Preprocessor iterator
Here is one way to get the best of both worlds. First, declare the following iterator macros. They can be declared somewhere in a global .h, maybe with more descriptive names:
#define S4(i) S1((i)), S1((i)+1), S1((i)+2), S1((i)+3)
#define S16(i) S4((i)), S4((i)+4), S4((i)+8), S4((i)+12)
#define S64(i) S16((i)), S16((i)+16), S16((i)+32), S16((i)+48)
#define S256(i) S64((i)), S64((i)+64), S64((i)+128), S64((i)+192)
#define S1024(i) S256((i)), S256((i)+256), S256((i)+512), S256((i)+768)
Their purpose is simple: calling eg. S16(i) will expand to S1(i), S1(i+1), …, S1(i+15). Similarly, S256(i) will call S1 with values from i to i + 255 times.

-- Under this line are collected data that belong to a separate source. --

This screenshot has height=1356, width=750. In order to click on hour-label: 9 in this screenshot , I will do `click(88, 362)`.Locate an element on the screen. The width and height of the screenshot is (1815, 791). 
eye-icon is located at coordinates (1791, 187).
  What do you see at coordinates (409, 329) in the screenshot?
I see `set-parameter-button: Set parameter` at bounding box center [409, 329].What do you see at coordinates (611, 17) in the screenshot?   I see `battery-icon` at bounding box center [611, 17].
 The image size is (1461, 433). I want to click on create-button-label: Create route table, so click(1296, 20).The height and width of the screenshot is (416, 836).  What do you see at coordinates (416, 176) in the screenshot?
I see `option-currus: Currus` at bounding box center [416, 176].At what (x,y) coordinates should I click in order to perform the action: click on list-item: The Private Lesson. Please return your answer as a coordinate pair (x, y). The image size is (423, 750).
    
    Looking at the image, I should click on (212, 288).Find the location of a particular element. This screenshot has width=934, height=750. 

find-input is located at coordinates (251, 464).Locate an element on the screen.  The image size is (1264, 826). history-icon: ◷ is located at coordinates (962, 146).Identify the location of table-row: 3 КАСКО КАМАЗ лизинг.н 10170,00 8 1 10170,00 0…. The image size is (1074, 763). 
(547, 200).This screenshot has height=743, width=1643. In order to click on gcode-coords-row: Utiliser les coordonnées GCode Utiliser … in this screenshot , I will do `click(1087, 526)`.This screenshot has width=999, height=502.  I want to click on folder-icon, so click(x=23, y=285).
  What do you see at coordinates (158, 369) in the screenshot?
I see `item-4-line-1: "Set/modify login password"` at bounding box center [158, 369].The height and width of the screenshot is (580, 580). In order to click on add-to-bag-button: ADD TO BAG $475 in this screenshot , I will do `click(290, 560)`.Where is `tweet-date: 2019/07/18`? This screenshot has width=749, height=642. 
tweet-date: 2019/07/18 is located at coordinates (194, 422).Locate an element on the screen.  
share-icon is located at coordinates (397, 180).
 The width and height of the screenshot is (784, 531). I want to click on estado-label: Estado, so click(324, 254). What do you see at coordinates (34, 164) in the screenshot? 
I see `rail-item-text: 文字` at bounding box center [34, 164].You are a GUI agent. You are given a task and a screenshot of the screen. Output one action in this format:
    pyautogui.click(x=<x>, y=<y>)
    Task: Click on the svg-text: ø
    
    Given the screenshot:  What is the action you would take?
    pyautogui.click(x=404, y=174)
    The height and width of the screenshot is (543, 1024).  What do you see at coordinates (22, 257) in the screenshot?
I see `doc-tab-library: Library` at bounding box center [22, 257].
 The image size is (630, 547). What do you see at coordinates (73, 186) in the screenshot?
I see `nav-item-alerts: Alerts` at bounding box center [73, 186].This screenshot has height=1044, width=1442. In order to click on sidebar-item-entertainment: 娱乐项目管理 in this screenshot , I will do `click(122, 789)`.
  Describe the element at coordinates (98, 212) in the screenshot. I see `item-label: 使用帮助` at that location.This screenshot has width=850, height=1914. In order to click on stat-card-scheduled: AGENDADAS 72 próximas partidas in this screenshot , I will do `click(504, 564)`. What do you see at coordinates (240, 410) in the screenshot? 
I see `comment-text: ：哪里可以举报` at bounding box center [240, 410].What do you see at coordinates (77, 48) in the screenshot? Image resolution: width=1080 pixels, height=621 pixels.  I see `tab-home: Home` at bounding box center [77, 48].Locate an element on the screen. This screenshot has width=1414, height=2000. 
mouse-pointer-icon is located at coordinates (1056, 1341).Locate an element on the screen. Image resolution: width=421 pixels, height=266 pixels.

And this is how to use them in our example:
static const unsigned short MortonTable256[256] =
{
#define S1(i) ((i & 1) | ((i & 2) << 1) | ((i & 4) << 2) | ((i & 8) << 3))
S256(0)
#undef S1
};
That's it! The table will be built at compile time, and you get to keep the logic behind it.
A more complex example
Jeroen van der Zijp's fast half float conversions paper describes table-based methods to convert between 16-bit and 32-bit floating point values. The construction of one of the LUTs is as follows:
void generatetables(){
for(unsigned int i=0; i<256; ++i){
int e=i-127;
if(e<-24){ // Very small numbers map to zero
basetable[i|0x000]=0x0000;
basetable[i|0x100]=0x8000;
} else if(e<-14){ // Small numbers map to denorms
basetable[i|0x000]=(0x0400>>(-e-14));
basetable[i|0x100]=(0x0400>>(-e-14)) | 0x8000;
} else if(e<=15){ // Normal numbers just lose precision
basetable[i|0x000]=((e+15)<<10);
basetable[i|0x100]=((e+15)<<10) | 0x8000;
} else if(e<128){ // Large numbers map to Infinity
basetable[i|0x000]=0x7C00;
basetable[i|0x100]=0xFC00;
} else{ // Infinity and NaN's stay Infinity and NaN's
basetable[i|0x000]=0x7C00;
basetable[i|0x100]=0xFC00;
}
}
}
And this is the compile-time version :
static uint16_t const basetable[512] =
{
#define S1(i) (((i) < 103) ? 0x0000 : \
((i) < 113) ? 0x0400 >> (0x1f & (113 - (i))) : \
((i) < 143) ? ((i) - 112) << 10 : 0x7c00)
S256(0),
#undef S1
#define S1(i) (0x8000 | basetable[i])
S256(0),
#undef S1
};
In this case the macro code is slightly bigger and was slightly rewritten, but is no more complicated than the original code. Note also the elegant reuse of previous values in the second half of the table.
This trick is certainly not new, but since I have found practical uses for it, I thought you may find it useful, too.